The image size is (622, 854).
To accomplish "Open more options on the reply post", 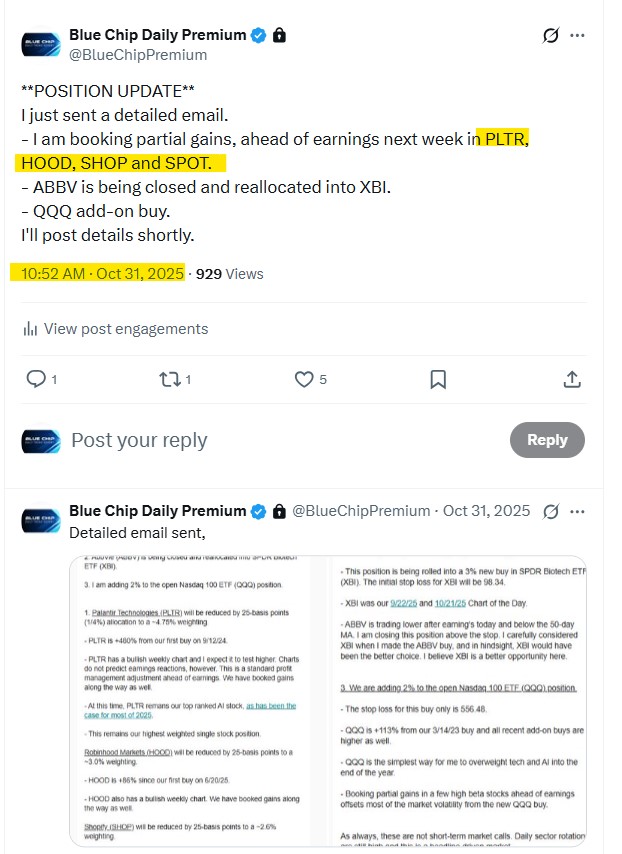I will [x=577, y=511].
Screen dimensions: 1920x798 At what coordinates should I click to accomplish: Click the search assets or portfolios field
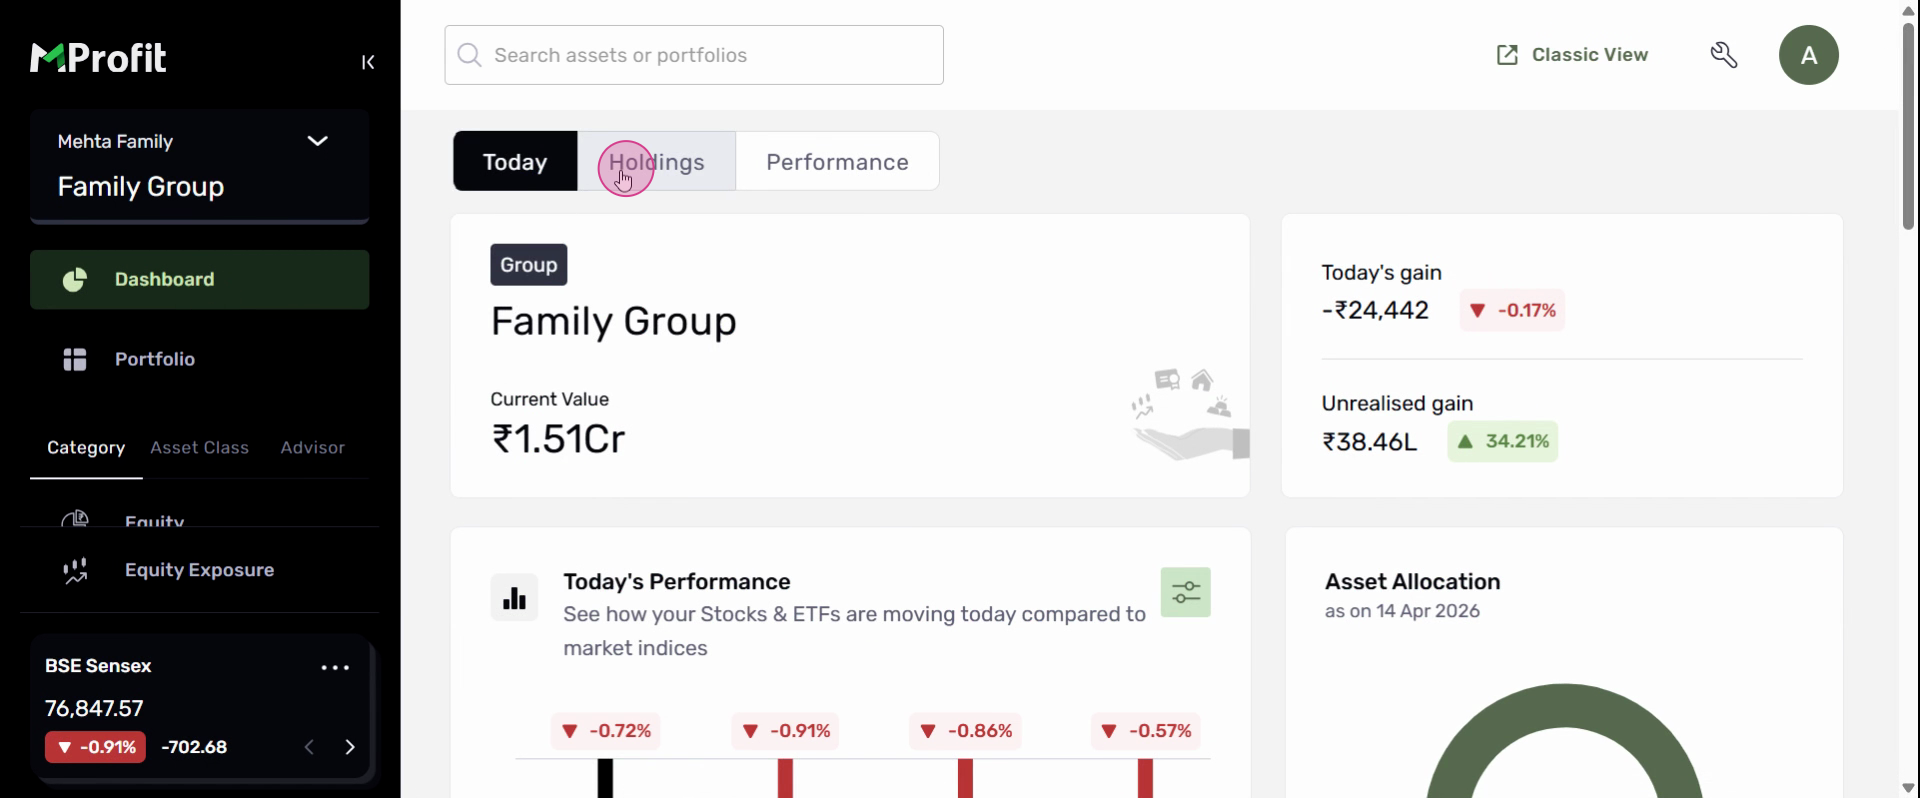(694, 55)
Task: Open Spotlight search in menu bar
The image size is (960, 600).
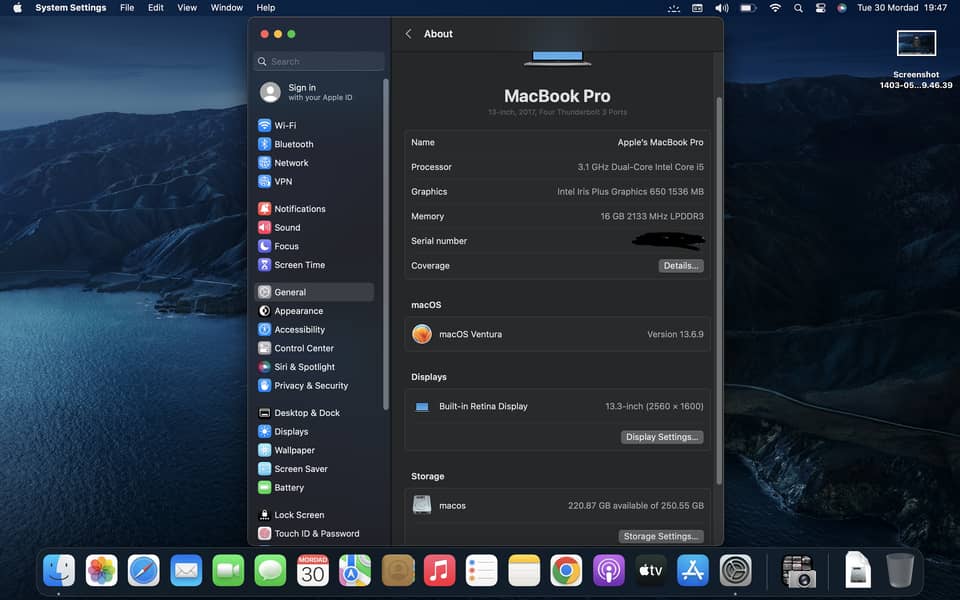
________________
The problem -> Please state only the number of lines above that hold the string "size".

Response for this exercise -> 2